Firenze, Cappella Sassetti

Firenze, Cappella Sassetti

La cappella, con l’arco a sesto acuto e le volte a crociera, è in stile tipicamente gotico, come tutta la chiesa di Santa Trinita, ma le aggiunte rinascimentali si fusero bene con la struttura più antica. Alle due pareti laterali, sopra uno zoccolo all’altezza dell’altare, si trovano i sarcofagi in pietra di paragone di Francesco Sassetti e di sua moglie Nera Corsi, sotto un arco in pietra serena decorato da bassorilievi e dorature, opera di creazione di Giuliano da Sangallo.

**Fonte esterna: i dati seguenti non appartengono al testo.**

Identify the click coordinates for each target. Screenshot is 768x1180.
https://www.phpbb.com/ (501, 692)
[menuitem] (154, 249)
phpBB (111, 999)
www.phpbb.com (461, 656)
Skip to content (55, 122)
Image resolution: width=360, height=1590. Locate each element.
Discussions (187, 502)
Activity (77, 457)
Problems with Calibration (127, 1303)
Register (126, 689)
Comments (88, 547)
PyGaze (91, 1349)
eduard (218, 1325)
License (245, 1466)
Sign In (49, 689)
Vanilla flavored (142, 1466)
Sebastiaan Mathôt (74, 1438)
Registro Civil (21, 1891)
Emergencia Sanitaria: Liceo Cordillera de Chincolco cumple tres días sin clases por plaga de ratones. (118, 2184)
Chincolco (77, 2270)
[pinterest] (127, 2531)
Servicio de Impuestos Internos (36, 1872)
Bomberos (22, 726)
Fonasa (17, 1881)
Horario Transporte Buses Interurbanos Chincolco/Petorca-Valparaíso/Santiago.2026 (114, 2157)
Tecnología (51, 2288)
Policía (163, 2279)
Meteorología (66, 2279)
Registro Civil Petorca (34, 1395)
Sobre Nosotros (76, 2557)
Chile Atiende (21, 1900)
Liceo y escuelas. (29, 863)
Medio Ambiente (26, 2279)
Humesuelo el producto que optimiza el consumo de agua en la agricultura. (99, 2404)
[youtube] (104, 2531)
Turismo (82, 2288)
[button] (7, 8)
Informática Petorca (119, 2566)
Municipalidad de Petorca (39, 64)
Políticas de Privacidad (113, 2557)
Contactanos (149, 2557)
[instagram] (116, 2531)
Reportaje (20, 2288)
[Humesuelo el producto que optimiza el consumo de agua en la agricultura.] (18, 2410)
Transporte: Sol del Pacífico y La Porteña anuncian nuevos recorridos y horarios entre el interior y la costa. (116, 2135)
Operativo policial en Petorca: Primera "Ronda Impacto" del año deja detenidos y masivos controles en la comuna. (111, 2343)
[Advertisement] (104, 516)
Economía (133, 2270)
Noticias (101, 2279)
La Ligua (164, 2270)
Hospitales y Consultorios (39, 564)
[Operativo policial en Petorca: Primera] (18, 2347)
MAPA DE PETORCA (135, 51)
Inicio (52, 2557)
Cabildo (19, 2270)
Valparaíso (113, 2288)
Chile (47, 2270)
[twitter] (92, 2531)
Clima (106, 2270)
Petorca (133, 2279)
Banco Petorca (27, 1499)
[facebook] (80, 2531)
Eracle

Alle due tombe corrispondono i ritratti dei committenti inginocchiati sulla parete centrale attorno all’altare, che sono ritratti mentre pregano rivolti verso la pala centrale con l’Adorazione dei pastori, sempre di Ghirlandaio.

La cappella Sassetti è l’ultima cappella del transetto destro della chiesa di Santa Trinita a Firenze. Conserva un importante ciclo di affreschi con le Storie di san Francesco d’Assisi (1482-1485), considerato il capolavoro di Domenico Ghirlandaio e tra le opere più significative dell’Umanesimo colto, elegante e antiquario dell’epoca laurenziana. Opera di grande raffinatezza, è ricca di simboli e allusioni, nonché di preziosi spaccati sui personaggi e sul mondo dell’epoca.